Data excerpts:
══════════

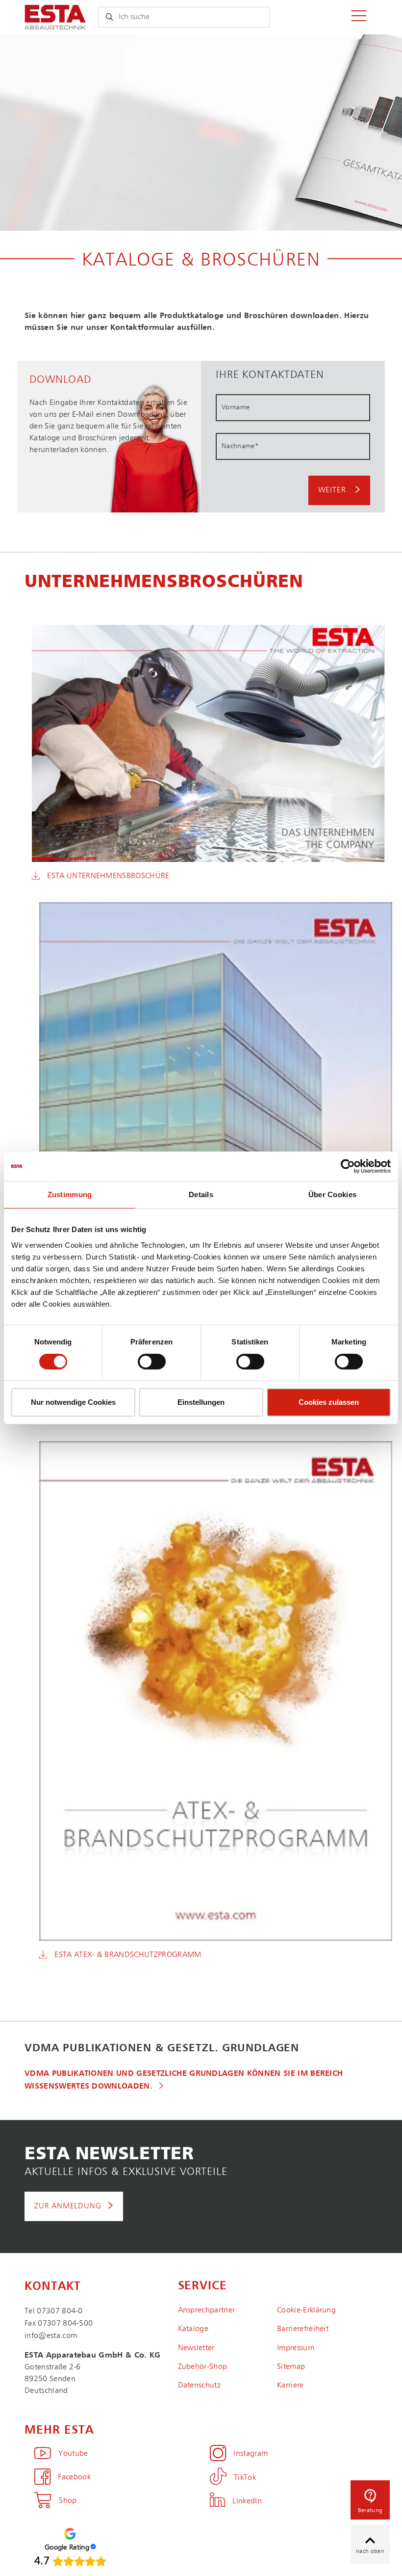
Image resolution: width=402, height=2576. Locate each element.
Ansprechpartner (206, 2310)
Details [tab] (201, 1194)
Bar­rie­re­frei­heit (302, 2329)
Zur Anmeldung (67, 2206)
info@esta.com (51, 2336)
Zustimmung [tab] (70, 1194)
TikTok (245, 2478)
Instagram (250, 2454)
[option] (201, 132)
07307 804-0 (60, 2311)
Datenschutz (199, 2385)
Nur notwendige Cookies (73, 1402)
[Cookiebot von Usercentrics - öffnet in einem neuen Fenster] (348, 1166)
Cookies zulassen (329, 1402)
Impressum (295, 2348)
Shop (67, 2501)
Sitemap (291, 2367)
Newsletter (196, 2348)
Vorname (236, 407)
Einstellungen (201, 1402)
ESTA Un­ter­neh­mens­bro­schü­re (108, 876)
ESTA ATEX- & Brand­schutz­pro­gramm (127, 1955)
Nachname (240, 446)
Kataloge (193, 2329)
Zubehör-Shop (202, 2367)
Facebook (74, 2477)
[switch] (152, 1361)
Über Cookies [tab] (332, 1194)
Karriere (290, 2385)
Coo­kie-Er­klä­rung (306, 2310)
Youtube (73, 2454)
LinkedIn (247, 2501)
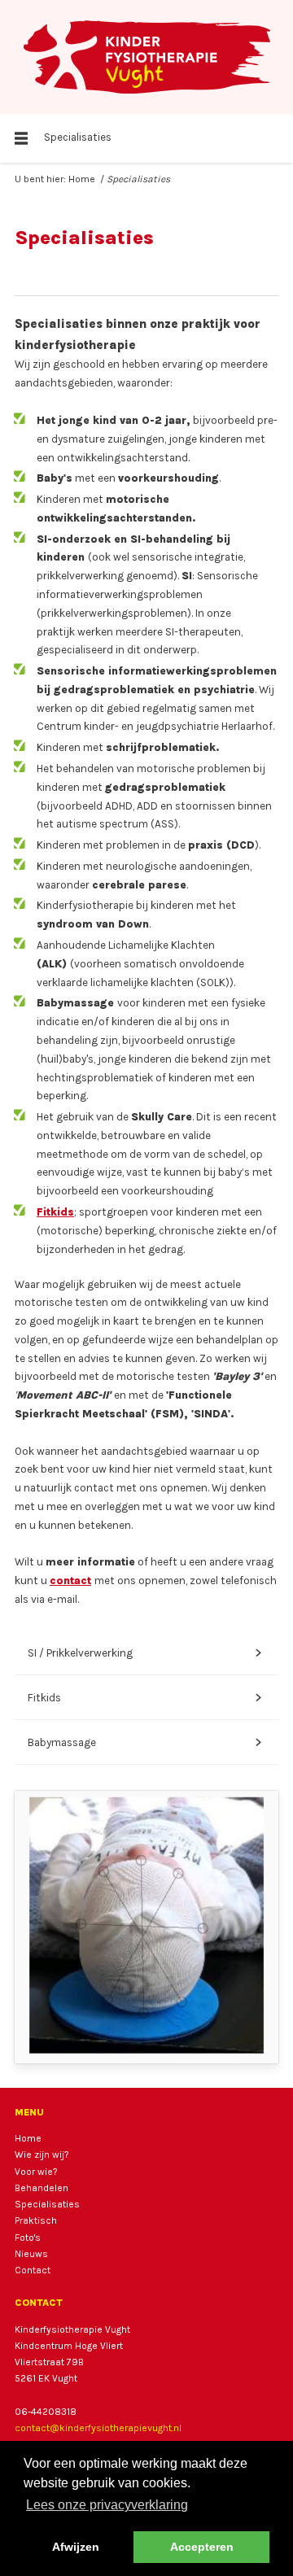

══════════

» **PROBLEM REQUIREMENTS**
Your job is to copy each entry exactly as written; the pictures do not go in.

» **OUTPUT BELOW**
Image resolution: width=402, height=2576. Locate each element.
Ansprechpartner (206, 2310)
Details [tab] (201, 1194)
Bar­rie­re­frei­heit (302, 2329)
Zur Anmeldung (67, 2206)
info@esta.com (51, 2336)
Zustimmung [tab] (70, 1194)
TikTok (245, 2478)
Instagram (250, 2454)
[option] (201, 132)
07307 804-0 (60, 2311)
Datenschutz (199, 2385)
Nur notwendige Cookies (73, 1402)
[Cookiebot von Usercentrics - öffnet in einem neuen Fenster] (348, 1166)
Cookies zulassen (329, 1402)
Impressum (295, 2348)
Shop (67, 2501)
Sitemap (291, 2367)
Newsletter (196, 2348)
Vorname (236, 407)
Einstellungen (201, 1402)
ESTA Un­ter­neh­mens­bro­schü­re (108, 876)
ESTA ATEX- & Brand­schutz­pro­gramm (127, 1955)
Nachname (240, 446)
Kataloge (193, 2329)
Zubehör-Shop (202, 2367)
Facebook (74, 2477)
[switch] (152, 1361)
Über Cookies [tab] (332, 1194)
Karriere (290, 2385)
Coo­kie-Er­klä­rung (306, 2310)
Youtube (73, 2454)
LinkedIn (247, 2501)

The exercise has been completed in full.